# WHAT IS BEING ASKED
Rewrite the records from the line with "Where should I" to the line with "Action: [705, 290]", swapping "folder" for "directory" and keeping everything else the same.

# DATA SHOWN
>>>>
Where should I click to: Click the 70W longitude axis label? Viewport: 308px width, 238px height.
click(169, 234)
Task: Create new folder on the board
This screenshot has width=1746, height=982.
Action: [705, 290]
<<<<
>>>>
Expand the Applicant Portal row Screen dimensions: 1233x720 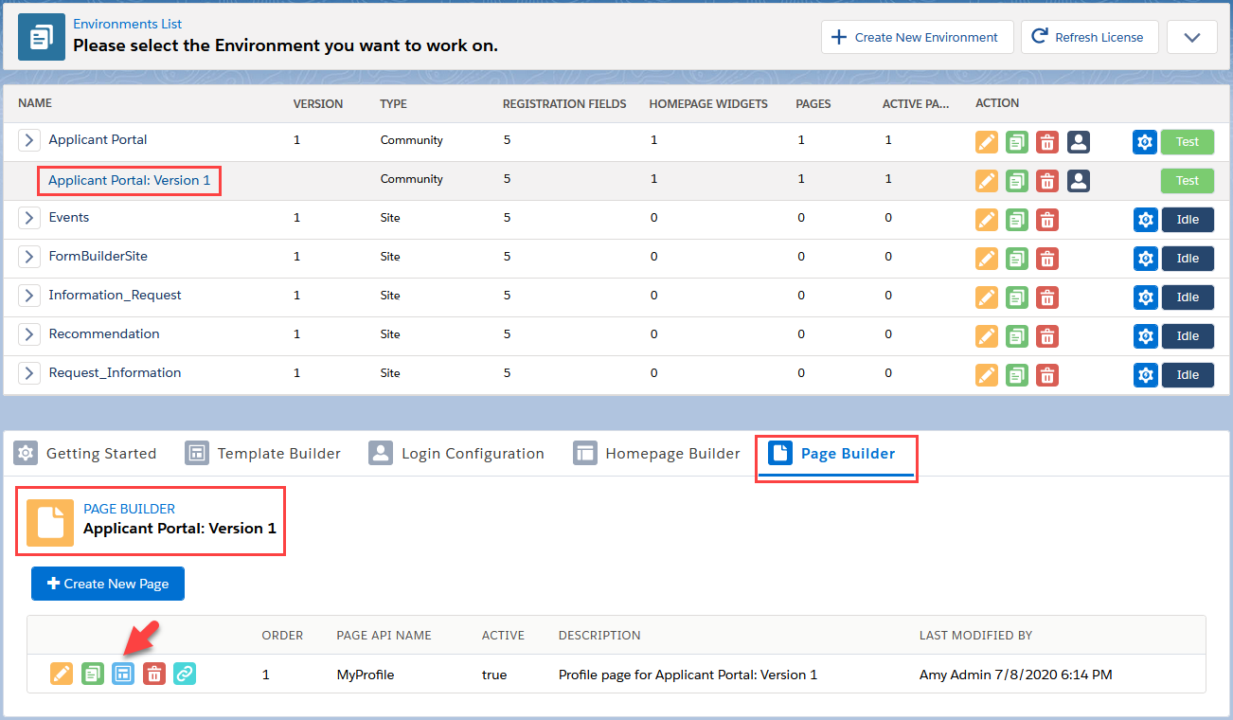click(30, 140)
<<<<
# FINAL RESULT
Where should I click to: Click the 70W longitude axis label? Viewport: 308px width, 238px height.
click(169, 234)
Task: Create new directory on the board
This screenshot has width=1746, height=982.
Action: [705, 290]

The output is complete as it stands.